I leave for NYC on Sunday (20th) and my husband and I are both a nervous wreck! What was I thinking when I booked this trip?!?! I'm going up for a training seminar at the Ya.le Cl.ub. It sounded fun a month ago when I booked it and now I'm scared. Hearing bad things from muggings to bedbugs aren't helping any!! I wish my husband could go with me, but I don't want to pay for his last minute ticket.
In TTC news, WE ARE BACK ON THE BANDWAGON! I'm so excited to start trying again. I'm on CD9 and should be ovulating before I leave for NYC. I'm down about 40 pounds since surgery and about 50-60 pounds from my first RE appointment. I know I'll have time to lose more weight before we conceive, because who actually gets pregnant the first try (after you've already tried the for 2 years) anyways.

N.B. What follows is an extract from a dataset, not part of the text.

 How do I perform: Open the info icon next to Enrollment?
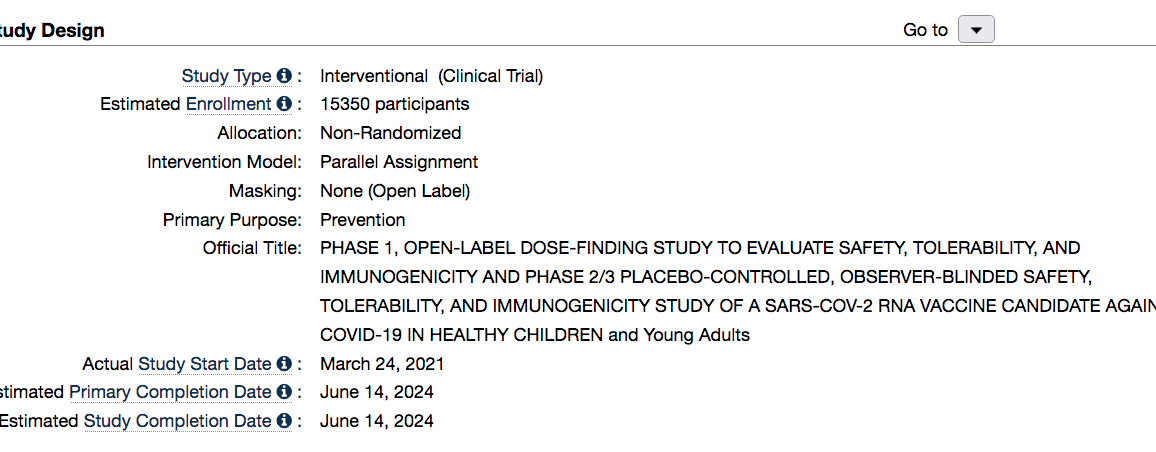point(284,105)
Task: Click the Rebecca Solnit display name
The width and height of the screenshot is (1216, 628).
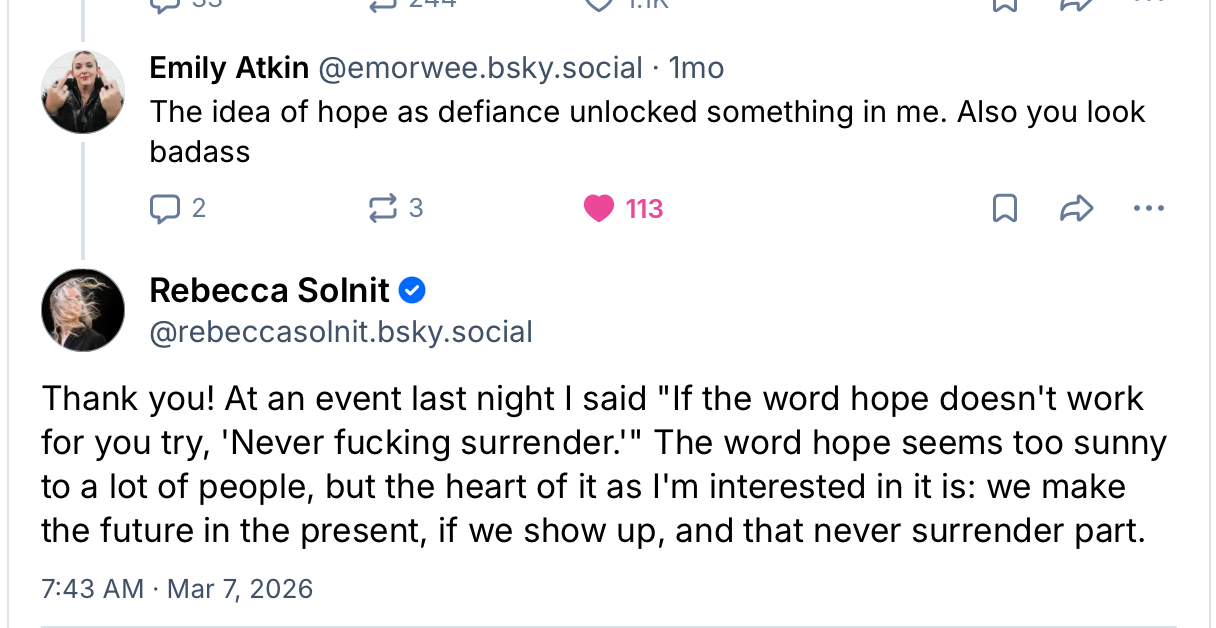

We've had a new development in my husband's hormone problem. He has a "nodule" on his pituitary gland. We are not sure what it's doing right now. He had about 10 viles of blood drawn a week or so ago and we go back to the doctor on Wednesday to find out the results. It could be affecting anything and everything. I hope it's the reason behind his severly low testosterone, because at that point at least we have a cause. All we have right now is really low LH and FSH caushing it. But WHY?
I'm sorry I'm a bad bad blogger. I didn't even participate in prayer buddies because I didn't want to curse the person praying for me to try and figure out what to pray for. I also didn't want to curse whoever I who got assigned to pray for with having a crappy ass prayer buddy! :) I've been struggling lately, but I have gone back to church which is a step in the right direction. Why I stopped going in the first place deserves a whole post of its own. I think I finally figured it out.
I read all your blogs and try to comment often. I think of ya'll all the time and do get a prayer in here and there for you guys too!